Towards the end of this week’s double portion of the Torah there is a reference to the word Herem. Most people think of Herem as the Jewish equivalent of excommunication, banning someone from the community. The most famous and highly controversial example was Spinoza (1632-1677), the brilliant and ethical Dutch philosopher descended from Spanish Jews. He rejected Judaism and challenged the authority of the Torah. But the pressure to expel him really came from religious extremists within the Protestant Church in Holland who objected to his ideas because they also undermined Christian orthodoxy.
The Herem, the ban, was a tool of authority in many Jewish communities which were subject to Christian and Muslim authority and could find no other way of enforcing discipline or control over their members.

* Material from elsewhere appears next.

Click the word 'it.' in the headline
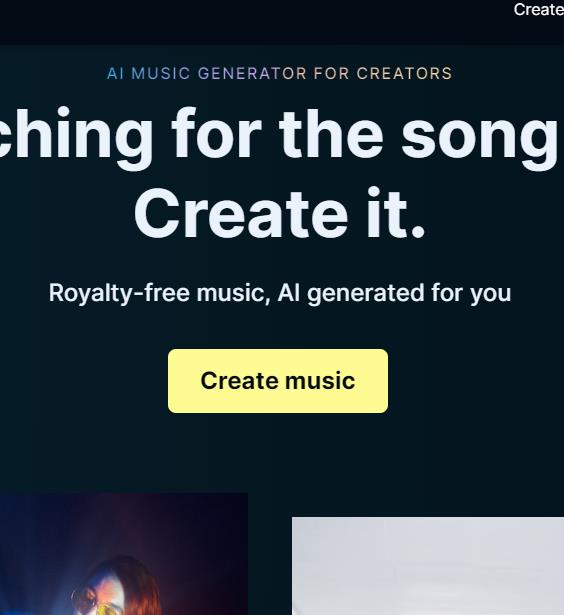Viewport: 564px width, 615px height. (x=396, y=213)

In some communities, it was used a lot, in others rarely if ever. Excommunication is Christian term that meant excluding person from receiving any Church rites or ceremonies including burial. In Judaism, the Herem only meant excluding someone, often a rebel against authority or the law, from the community until he or she repented. But no religious ceremonies were denied to them. So, to translate Herem as excommunication, is not strictly correct.
The word itself, like several other words, has opposite meanings in the Torah. Here it means something dedicated to the Sanctuary or Temple which cannot be used outside the Temple. In this sense, it means forbidden because it is something holy. Elsewhere it means forbidden for being something negative, bad. The word simply means “set aside.” And you can set something apart in a good sense and it can also mean set apart in a bad sense. It is like everything in life. We can use it well or abuse it. That is an important lesson. It really is up to us!